Estero
06.04.2020 - 20:520

L'Italia respira, ma l'allarme non cessa

I dati di contagi e morti confermano il rallentamento dell'epidemia, ma non abbastanza per allentare le disposizioni di chiusura

Roma - Si cominciano a vedere i primi dati positivi, ma il quadro generale dell'epidemia di Covid-19 in Italia è ancora allarmante: difficile stimare oggi quando si potrà passare a una fase 2 ed è chiaro che non è ancora il momento di abbassare la guardia. "Rispetto a ieri c'è stato un piccolo rimbalzo sia in Lombardia sia nel resto d'Italia, ma l'importante è che si nota una trend di riduzione nel numero dei decessi", ha osservato il fisico Giorgio Parisi, dell'Università Sapienza di Roma e dell'Istituto Nazionale di Fisica Nucleare (Infn). "Il numero dei decessi - ha aggiunto - è sceso negli ultimi giorni in modo decisivo. Sebbene si vedano delle oscillazioni, non si nota un cambiamento di tendenza".

Le vittime del nuovo coronavirus sono complessivamente 16.523, con un aumento di 636 in 24 ore, mentre domenica l'aumento era stato di 525. Si è ridotto negli ultimi giorni anche il numero dei pazienti ricoverati nelle strutture di terapia intensiva: attualmente sono 3.898, 79 in meno in 24 ore e domenica c'era stata una riduzione di 17. "Certamente il fatto che i ricoveri nelle terapie intensive continuino a diminuire è molto positivo e indica che la pressione sugli ospedali si sta riducendo", ha rilevato Parisi. "Complessivamente vediamo un quadro di lento miglioramento, ma per poter parlare di una fase 2 bisognerà vedere se nei prossimi giorni se questo il trend che stiamo osservando di consoliderà", ha aggiunto. "Non si può infatti pensare alla fase 2 se non miglioreranno i tempi con cui vengono fatti i tamponi a chi ha i sintomi. Ad ora - ha rilevato - non vengono fatti nello stesso giorno in cui compaiono i sintomi.

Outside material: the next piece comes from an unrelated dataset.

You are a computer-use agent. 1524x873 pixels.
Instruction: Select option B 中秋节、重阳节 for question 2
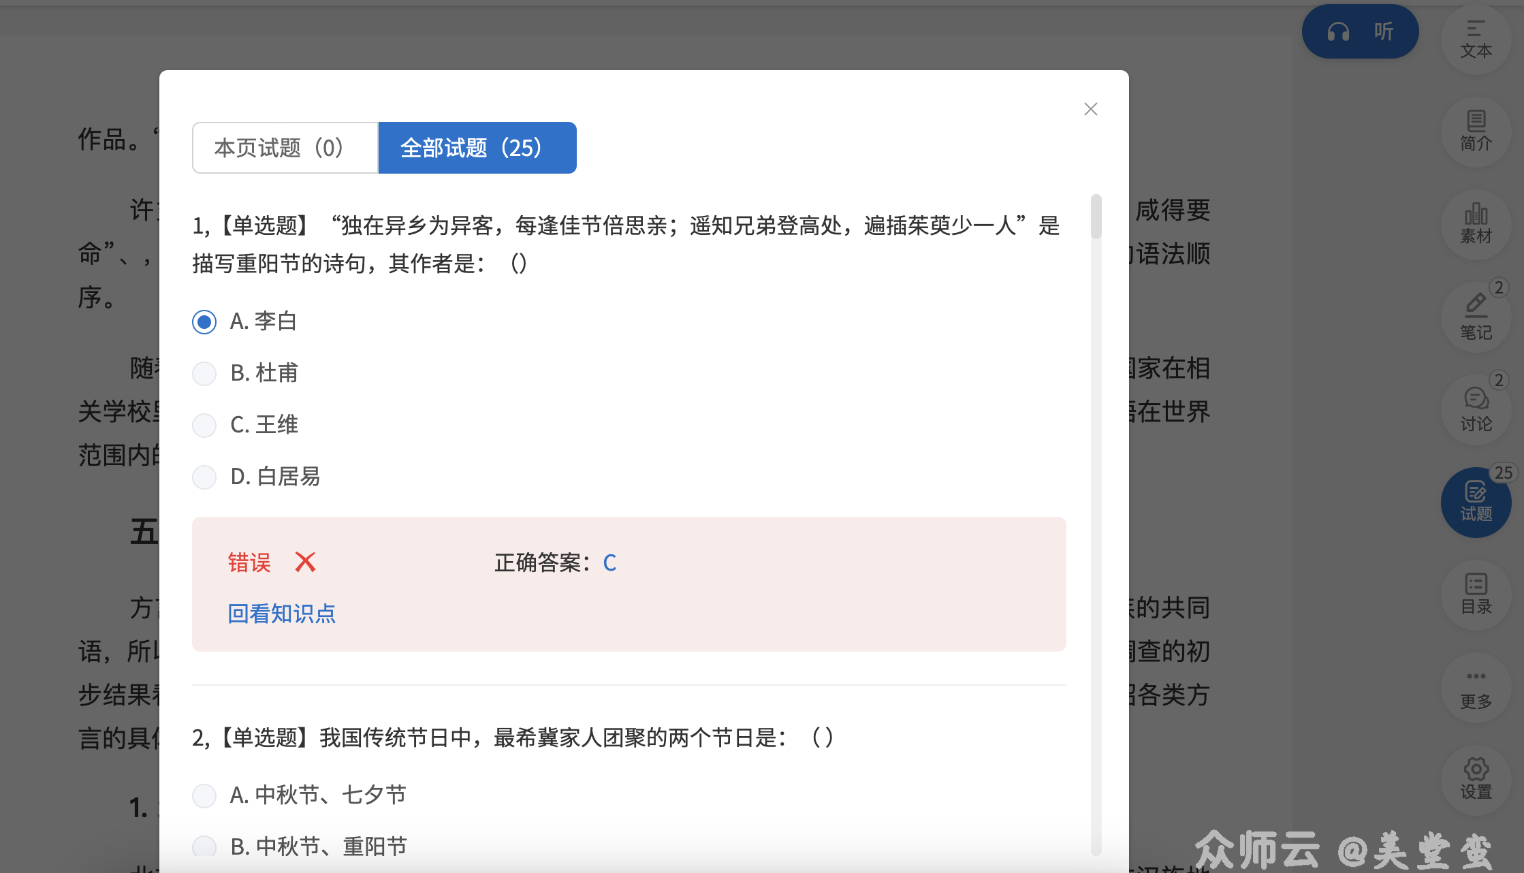[204, 846]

Non si può pensare a riaprire finché non si arriva a un campionamento molto vasto e veloce: bisogna essere in grado di individuare tutte le persone infette, sia quelle con sintomi lievi sia gli asintomatici: solo quando un sistema del genere funzionerà si potrà allargare".

Anche per Luca Richelli, pneumologo del Policlinico Gemelli di Roma e membro del Comitato tecnico scientifico del ministero della Salute per l'emergenza SarsCoV2, "l'andamento che vediamo è di conforto, ma i dati sono ancora allarmanti". Senza dubbio, ha aggiunto, si stanno vedendo gli effetti del contenimento. Questo "ci deve rafforzare nel mantenimento delle misure". Anche secondo Richelli serviranno altri dati prima di prendere decisioni sulla fase 2: "tanti più avremo saranno i dati disponibili, tanto più precise potranno essere le indicazioni".

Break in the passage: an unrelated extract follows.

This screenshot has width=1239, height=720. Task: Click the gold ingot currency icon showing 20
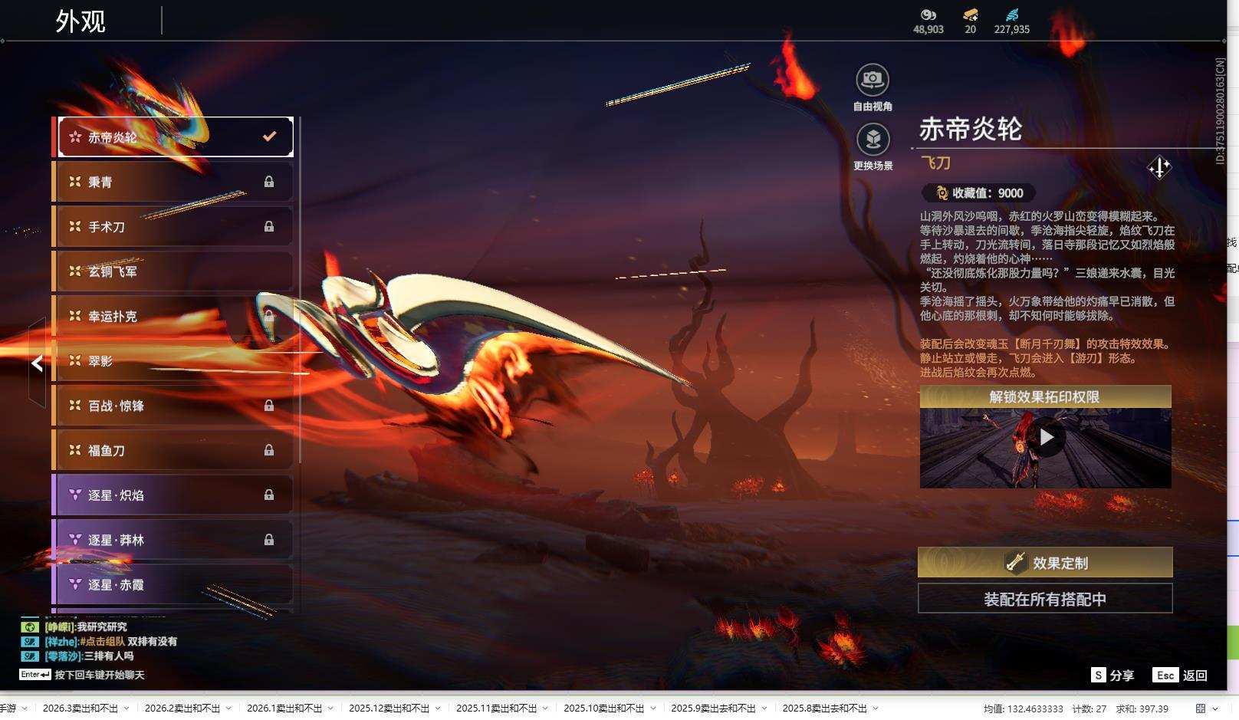coord(969,15)
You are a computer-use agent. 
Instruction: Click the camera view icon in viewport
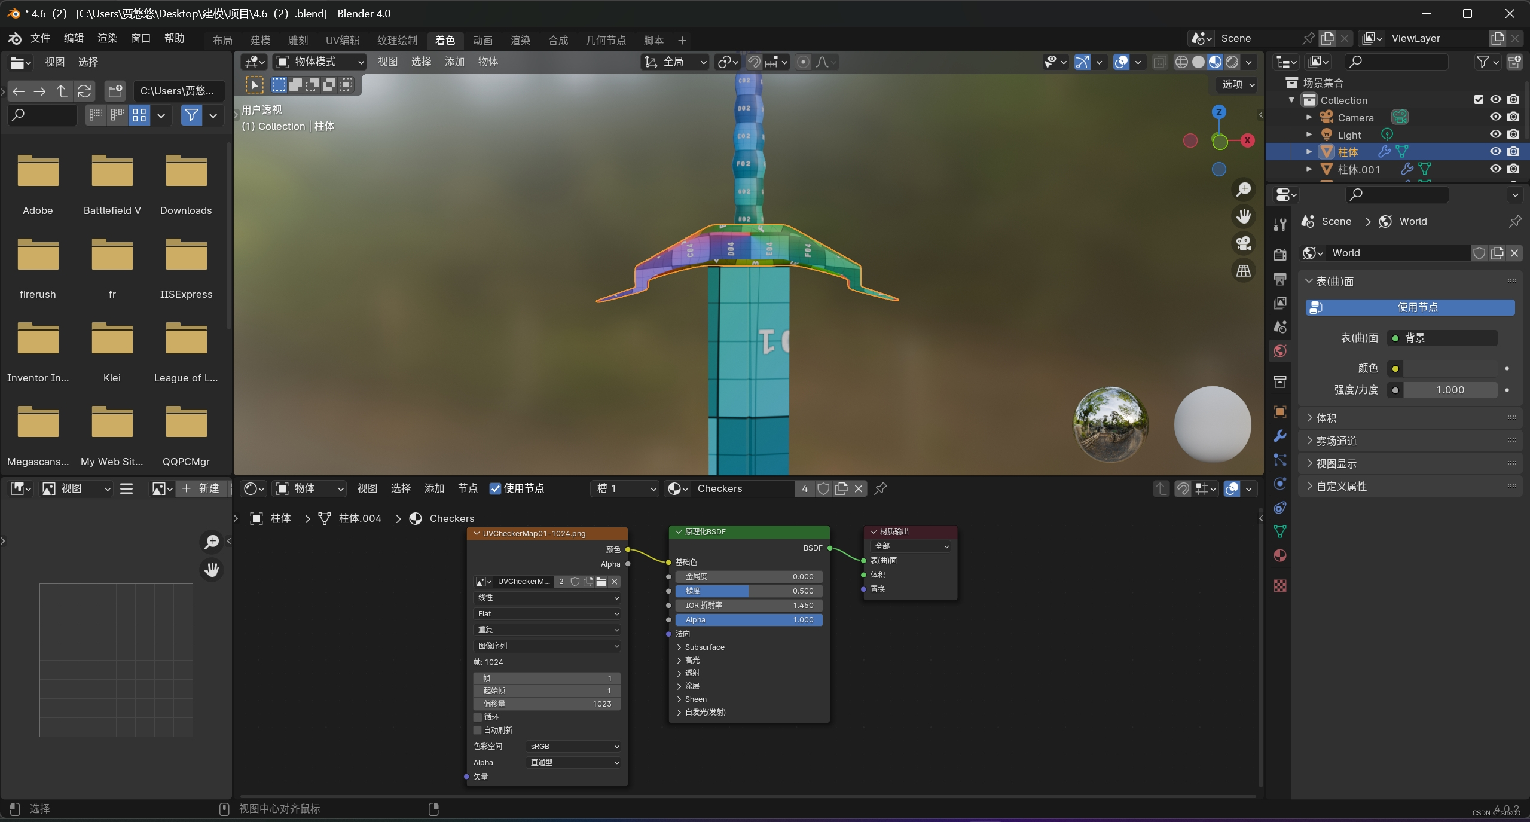(1244, 243)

Ipotizza tempi non brevi per la ripresa l'infettivologo Massimo Galli, dell'Ospedale Sacco e dell'Università Statale di Milano, che in un'intervista a Tv2000 ha indicato che una graduale ripresa delle attività in Italia non potrà essere possibile prima della seconda metà di maggio, sempre che si riesca a evitare la comparsa di nuovi focolai: "aprire troppo presto sarebbe un errore madornale", ha detto. Nel frattempo ogni giorno vengono pubblicati nuovi modelli statistici, come quello che stima in Italia un totale di 643.716 persone positive al nuovo coronavirus al netto di deceduti e guariti. Lo ha elaborato a titolo personale lo statistico Livio Fenga dell'Istat, che l'ha pubblicato sul sito MeRxiv. La stima, ha detto il ricercatore, si basa sui dati ufficiali forniti il 5 aprile dalla Protezione civile e riguarda "sia il totale dei casi a livello nazionale, sia quelli relativi a ciascuna regione, con i relativi intervalli di confidenza". Tra le regioni la Lombardia è al primo posto con oltre 202.000 casi, seguita da Emilia Romagna (oltre 89.000) e Piemonte (oltre 71.000).